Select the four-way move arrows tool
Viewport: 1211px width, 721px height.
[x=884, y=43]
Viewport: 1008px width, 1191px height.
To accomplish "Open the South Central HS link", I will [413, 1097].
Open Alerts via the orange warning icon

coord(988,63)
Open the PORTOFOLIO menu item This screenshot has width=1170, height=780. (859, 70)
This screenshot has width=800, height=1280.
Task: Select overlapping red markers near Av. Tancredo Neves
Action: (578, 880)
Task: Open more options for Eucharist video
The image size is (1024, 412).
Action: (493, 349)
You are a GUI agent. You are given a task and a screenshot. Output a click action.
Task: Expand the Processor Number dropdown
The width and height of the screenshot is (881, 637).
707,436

━━━━━━

▸ **Problem to solve**
When you answer, return each line of the material exactly as it was written.

▸ **Problem solution**
Select the four-way move arrows tool
Viewport: 1211px width, 721px height.
[x=884, y=43]
Viewport: 1008px width, 1191px height.
To accomplish "Open the South Central HS link", I will [413, 1097].
Open Alerts via the orange warning icon

coord(988,63)
Open the PORTOFOLIO menu item This screenshot has width=1170, height=780. (859, 70)
This screenshot has width=800, height=1280.
Task: Select overlapping red markers near Av. Tancredo Neves
Action: (578, 880)
Task: Open more options for Eucharist video
The image size is (1024, 412).
Action: (493, 349)
You are a GUI agent. You are given a task and a screenshot. Output a click action.
Task: Expand the Processor Number dropdown
The width and height of the screenshot is (881, 637).
707,436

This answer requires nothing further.